The HuggingChat user interface is familiar and simple: enter a prompt and get an answer. Unlike in ChatGPT, there is no need to log in or authenticate your user rights (or pay for a premium version).
HuggingChat will be able to respond to all kinds of prompts. But we narrowed down our testing to translation, a feature also found in OpenAI’s ChatGPT with a high level of accuracy from the start.
For HuggingChat the initial translation results are quite different from those obtained with ChatGPT. Translations can be great, or they may not be rendered at all. Perhaps a matter of functionality and not of how the large language model was trained. For now, however, translation performance based on our tests can be considered inconsistent.
HuggingChat is using the OpenAssistant LLaMa 30B SFT 6 version of LLaMA (Large Language Model Meta AI). Meta AI announced the LLaMA LLM on February 24, 2023. It made the model freely available under a noncommercial license for what it stated should be a focus on research and on solving known problems like bias and hallucinations.
The first prompt we used was “Translate ‘Few analyses have rendered conclusive data’ into French,” to which the model gave a long answer (in French after being prompted in English), with a criticism of the prompt as “poorly formulated and not very natural” to explain its own inability to translate the phrase (“Je suis désolé, je ne suis pas certain de pouvoir vous traduire cette phrase en français correctement. Cette phrase semble mal formulée et peu naturelle dans n’importe quel contexte. Pouvez-vous reformuler votre requête pour que je puisse vous donner une réponse plus précise?”).

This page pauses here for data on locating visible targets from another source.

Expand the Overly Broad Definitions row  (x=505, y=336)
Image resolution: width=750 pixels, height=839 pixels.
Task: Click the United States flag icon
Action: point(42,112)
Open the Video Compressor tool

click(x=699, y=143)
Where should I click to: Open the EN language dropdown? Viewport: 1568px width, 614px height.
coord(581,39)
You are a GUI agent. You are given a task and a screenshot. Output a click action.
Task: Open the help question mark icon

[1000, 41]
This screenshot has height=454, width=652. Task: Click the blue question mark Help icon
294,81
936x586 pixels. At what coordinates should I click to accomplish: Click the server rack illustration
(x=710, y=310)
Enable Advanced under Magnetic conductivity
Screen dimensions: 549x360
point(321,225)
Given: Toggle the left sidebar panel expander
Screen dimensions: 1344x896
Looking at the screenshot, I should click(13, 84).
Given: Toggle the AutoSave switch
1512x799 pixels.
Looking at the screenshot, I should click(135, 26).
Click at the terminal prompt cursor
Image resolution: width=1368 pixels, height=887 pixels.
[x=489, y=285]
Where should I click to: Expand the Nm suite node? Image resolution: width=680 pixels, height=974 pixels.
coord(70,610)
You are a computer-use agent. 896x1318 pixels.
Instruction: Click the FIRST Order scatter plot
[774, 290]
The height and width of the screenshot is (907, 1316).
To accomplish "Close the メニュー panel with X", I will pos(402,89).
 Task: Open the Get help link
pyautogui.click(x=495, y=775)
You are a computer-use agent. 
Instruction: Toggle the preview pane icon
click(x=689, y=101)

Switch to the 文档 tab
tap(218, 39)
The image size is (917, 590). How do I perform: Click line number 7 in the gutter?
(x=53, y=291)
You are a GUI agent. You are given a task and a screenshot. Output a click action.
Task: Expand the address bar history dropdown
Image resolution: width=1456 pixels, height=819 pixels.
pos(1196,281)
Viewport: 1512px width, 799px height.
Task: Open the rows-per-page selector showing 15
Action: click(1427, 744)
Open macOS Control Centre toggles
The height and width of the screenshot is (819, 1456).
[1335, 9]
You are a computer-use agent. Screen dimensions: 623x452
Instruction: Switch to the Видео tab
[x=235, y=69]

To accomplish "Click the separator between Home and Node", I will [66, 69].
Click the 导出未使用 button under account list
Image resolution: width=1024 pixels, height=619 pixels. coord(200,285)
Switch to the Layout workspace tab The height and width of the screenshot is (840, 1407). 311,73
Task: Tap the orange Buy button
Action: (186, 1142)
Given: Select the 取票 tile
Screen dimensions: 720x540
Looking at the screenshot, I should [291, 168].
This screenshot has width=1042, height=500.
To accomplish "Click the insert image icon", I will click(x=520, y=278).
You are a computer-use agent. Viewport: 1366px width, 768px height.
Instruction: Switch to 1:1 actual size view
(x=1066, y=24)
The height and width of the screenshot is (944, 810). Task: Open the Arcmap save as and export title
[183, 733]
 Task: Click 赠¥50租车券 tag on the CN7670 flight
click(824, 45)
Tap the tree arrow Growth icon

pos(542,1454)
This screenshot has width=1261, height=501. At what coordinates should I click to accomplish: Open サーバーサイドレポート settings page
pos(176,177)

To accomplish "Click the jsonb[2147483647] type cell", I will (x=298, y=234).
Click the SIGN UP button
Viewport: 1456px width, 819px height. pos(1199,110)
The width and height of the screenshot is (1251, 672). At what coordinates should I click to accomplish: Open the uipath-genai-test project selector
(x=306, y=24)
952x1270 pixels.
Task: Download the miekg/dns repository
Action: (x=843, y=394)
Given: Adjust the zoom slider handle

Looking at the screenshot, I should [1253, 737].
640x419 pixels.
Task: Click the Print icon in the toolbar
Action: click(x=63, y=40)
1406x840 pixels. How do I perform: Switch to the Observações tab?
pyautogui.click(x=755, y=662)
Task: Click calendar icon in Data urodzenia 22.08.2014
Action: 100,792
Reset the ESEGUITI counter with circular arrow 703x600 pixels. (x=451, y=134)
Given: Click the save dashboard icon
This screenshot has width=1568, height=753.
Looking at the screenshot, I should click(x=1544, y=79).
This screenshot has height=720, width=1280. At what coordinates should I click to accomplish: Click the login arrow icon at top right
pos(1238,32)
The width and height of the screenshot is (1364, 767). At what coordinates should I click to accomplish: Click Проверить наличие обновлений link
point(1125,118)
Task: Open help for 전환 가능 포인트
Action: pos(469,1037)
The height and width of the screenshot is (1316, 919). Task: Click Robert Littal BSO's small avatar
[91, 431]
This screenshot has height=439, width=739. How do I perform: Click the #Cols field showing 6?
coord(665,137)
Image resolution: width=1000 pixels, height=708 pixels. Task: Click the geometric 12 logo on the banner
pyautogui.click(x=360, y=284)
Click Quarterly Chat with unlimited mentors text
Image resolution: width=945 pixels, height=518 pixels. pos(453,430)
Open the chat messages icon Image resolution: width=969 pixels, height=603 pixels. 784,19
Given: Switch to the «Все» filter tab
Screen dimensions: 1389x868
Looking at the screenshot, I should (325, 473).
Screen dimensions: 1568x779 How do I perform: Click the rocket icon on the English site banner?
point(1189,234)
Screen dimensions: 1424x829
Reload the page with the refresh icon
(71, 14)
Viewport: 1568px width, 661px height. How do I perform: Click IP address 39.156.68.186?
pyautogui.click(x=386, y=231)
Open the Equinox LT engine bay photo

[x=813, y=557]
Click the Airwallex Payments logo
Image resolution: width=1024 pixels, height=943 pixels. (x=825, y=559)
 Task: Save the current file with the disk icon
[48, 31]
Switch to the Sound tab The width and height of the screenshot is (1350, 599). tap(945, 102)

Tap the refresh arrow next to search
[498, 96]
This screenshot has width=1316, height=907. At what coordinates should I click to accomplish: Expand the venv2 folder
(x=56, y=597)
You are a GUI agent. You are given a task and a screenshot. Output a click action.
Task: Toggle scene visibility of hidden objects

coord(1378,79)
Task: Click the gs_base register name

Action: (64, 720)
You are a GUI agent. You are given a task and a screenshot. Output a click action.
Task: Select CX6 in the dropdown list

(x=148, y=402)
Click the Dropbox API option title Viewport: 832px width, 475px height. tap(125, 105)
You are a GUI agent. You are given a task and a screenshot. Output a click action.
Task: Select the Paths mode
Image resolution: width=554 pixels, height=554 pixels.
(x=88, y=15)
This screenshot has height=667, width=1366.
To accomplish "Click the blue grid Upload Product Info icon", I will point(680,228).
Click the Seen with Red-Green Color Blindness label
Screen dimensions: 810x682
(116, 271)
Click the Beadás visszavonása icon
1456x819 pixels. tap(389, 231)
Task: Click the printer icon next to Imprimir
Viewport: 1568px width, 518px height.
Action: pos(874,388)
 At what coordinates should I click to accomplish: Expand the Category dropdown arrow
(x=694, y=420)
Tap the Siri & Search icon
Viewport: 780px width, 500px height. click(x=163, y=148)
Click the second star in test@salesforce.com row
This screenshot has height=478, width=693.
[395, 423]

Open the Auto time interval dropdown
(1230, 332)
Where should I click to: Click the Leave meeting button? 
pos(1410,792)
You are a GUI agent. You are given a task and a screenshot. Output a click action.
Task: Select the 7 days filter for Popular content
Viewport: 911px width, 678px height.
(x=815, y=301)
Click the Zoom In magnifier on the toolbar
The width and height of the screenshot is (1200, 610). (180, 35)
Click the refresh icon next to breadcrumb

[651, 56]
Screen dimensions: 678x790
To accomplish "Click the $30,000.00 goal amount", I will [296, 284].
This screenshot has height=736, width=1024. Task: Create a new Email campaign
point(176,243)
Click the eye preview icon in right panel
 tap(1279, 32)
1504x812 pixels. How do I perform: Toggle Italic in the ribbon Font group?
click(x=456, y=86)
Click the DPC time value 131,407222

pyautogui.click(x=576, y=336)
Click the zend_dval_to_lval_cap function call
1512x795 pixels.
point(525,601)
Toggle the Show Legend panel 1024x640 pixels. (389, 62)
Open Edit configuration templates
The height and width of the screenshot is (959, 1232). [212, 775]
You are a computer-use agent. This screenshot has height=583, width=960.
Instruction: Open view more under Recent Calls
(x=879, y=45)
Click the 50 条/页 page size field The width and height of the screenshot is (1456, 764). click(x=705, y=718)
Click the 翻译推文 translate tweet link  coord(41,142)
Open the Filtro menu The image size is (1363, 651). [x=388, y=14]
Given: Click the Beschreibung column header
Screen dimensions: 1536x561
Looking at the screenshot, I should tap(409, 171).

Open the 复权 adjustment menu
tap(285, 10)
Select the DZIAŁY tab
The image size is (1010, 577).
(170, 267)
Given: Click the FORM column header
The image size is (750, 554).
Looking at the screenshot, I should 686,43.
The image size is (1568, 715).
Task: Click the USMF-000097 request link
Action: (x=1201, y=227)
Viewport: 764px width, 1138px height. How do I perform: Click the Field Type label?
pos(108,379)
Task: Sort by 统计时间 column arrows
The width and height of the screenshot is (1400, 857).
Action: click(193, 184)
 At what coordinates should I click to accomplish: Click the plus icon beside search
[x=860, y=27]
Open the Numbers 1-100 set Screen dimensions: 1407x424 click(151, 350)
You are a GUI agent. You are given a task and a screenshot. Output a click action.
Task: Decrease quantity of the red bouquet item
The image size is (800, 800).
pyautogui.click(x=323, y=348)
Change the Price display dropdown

We then gave HuggingChat a second chance with the same phrase, and this time it rendered a translation, but it was incorrect (“Quelques analyses ont fourni des données concluantes.” = “A few analyses have rendered conclusive data,” which does not convey the same meaning).
Perhaps it was a matter of the prompt not being explicit enough, but it is worth noting the LLM’s behavior of being prompted in one language and replying with an explanation in another language, instead of rendering a translation.
On the Other Hand …
In two subsequent full-paragraph tests for which we used English into French and English into German, the engine performed somewhat better and produced fairly fluent output. The translations still contained a number of odd wordings, errors, and inaccuracies, however. The prompts this time were mixed, one specifying in English that the source language was English (into French), and the other specifying only the target text (into German).
So, in short, the model is capable of translation to some degree. However, sometimes HuggingChat will not translate at all and spew puzzling replies, such as “Envoyer la réponse” (Send the response), or amusing pop-ups when given a second chance at the same prompt and translation, such as “Translation not available for some reason.”
Also, when prompted to translate a longer piece of English source content made up of three paragraphs, HuggingChat stopped working altogether — a bug (or capacity-limiting feature?).
Admittedly, this is HuggingChat’s infancy and our testing is exceedingly limited. But at least in translation and at this really early stage, it’s not yet ready to compete with ChatGPT.